Return only the lines from the one containing "Add to cart (437, 129)" to the end of the entries below, exactly as written, both ends included.

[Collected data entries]
+ + + +

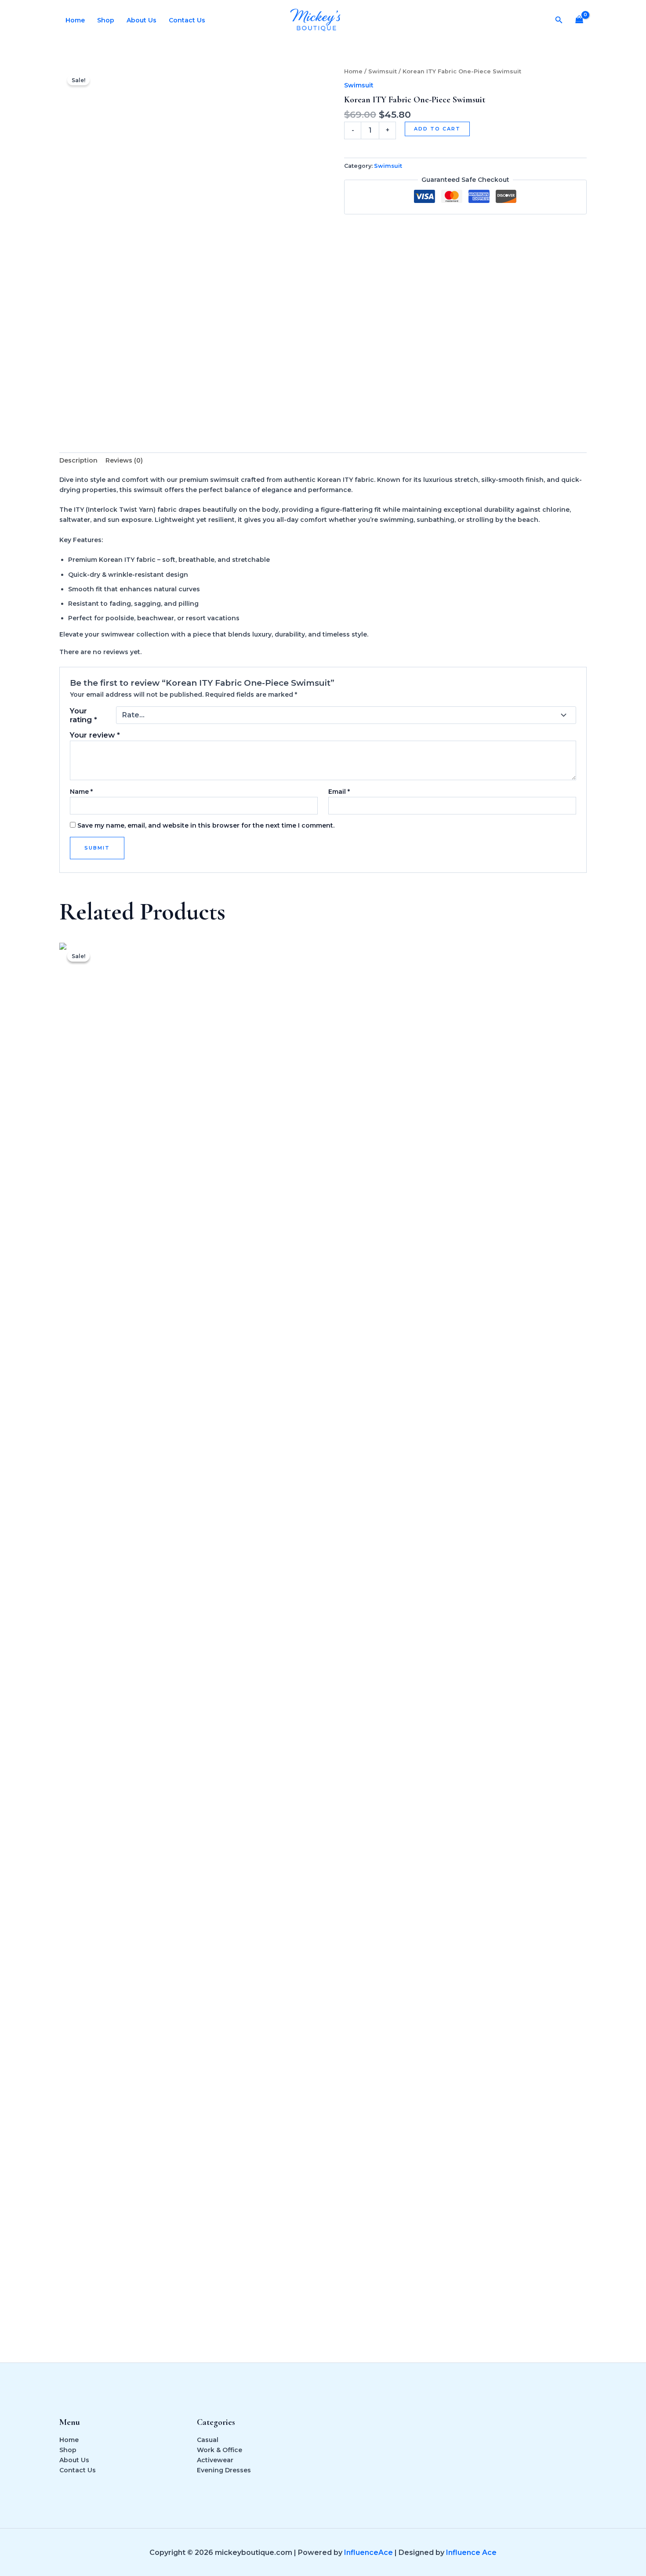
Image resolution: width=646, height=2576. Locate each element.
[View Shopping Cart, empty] (579, 20)
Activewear (215, 2460)
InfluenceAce (368, 2552)
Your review (95, 735)
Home (75, 20)
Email (339, 792)
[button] (559, 20)
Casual (207, 2440)
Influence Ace (471, 2552)
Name (81, 792)
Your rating (83, 715)
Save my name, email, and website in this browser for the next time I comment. (205, 825)
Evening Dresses (224, 2470)
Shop (105, 20)
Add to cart (437, 129)
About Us (141, 20)
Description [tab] (78, 460)
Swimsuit (382, 71)
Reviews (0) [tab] (124, 460)
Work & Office (219, 2450)
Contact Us (187, 20)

+ + + +

▸ **Solution to this task**
Add to cart (437, 129)
About Us (141, 20)
Description [tab] (78, 460)
Swimsuit (382, 71)
Reviews (0) [tab] (124, 460)
Work & Office (219, 2450)
Contact Us (187, 20)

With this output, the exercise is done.